Management of the pre-symptomatic phase of heart disease (hypertension, hyperlipidemia) is best achieved using a patient-centered approach that incorporates patient participation, improved health literacy, and monitoring of patient status through frequent communication between patient and healthcare provider. Nurse management has proved effective in improving diabetes,1 hyperlipidemia,2 and hypertension.3 Considering that the prevalence of these disorders is increasing disproportionately to the number of physicians and nurses, information technology could provide a solution for maintaining or improving clinical outcomes while containing costs.

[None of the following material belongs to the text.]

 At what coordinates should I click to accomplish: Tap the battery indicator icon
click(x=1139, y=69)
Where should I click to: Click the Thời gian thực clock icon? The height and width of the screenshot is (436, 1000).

A chronic care system should provide for measures of compliance, outcomes measurement, and routine reporting and feedback to patient, physician, health plan, and ancillary providers. Frequent surveillance of HF patients improves patient care and clinical outcomes.4 Provider-initiated telephone surveillance has been shown to reduce the incidence of acute exacerbations of HF,5 but is labor-intensive and expensive because direct phone contact with the patient by trained staff is needed to maintain the telephone surveillance system. The development of Internet-based communications offers a means to provide patients with access to their healthcare providers without traveling to an office or clinic and without depending on direct telephone contact. Internet-based systems can provide a framework for chronic medical management that facilitates patient–physician communication, personalization, and education but avoids the need for direct communication with a healthcare provider. A software-based disease-management system can be rapidly updated as new medical guidelines are developed, and is portable with no hardware required beyond a scale, sphygmomanometer, and access to the Internet.

Telemedicine System

We have used an Internet-based Telemedicine system to manage HF and CVD risk. The Telemedicine system (InSight Telehealth Systems, LLC, Valley Forge, PA) is a disease-management interactive health surveillance system comprising a secure Internet server and a database. Details of the Telemedicine system have been described in previous publications.6,7 This system provides Internet access to a personal health record (PHR) focused on CVD. The server contains the PHR database linked to a browser interface through secure firewalls. This arrangement allows patients to send data directly to their care provider via the Internet. Patient health information and the communication transactions are stored in the database. The website is divided into a patient domain and a provider domain. Each requires a login ID and password. This system provides Health Insurance Portability and Accountability Act of 1996 (HIPAA)-compliant 128-bit encryption with a secure socket layer and a public key infrastructure so that medical information is safely transmitted via the Internet.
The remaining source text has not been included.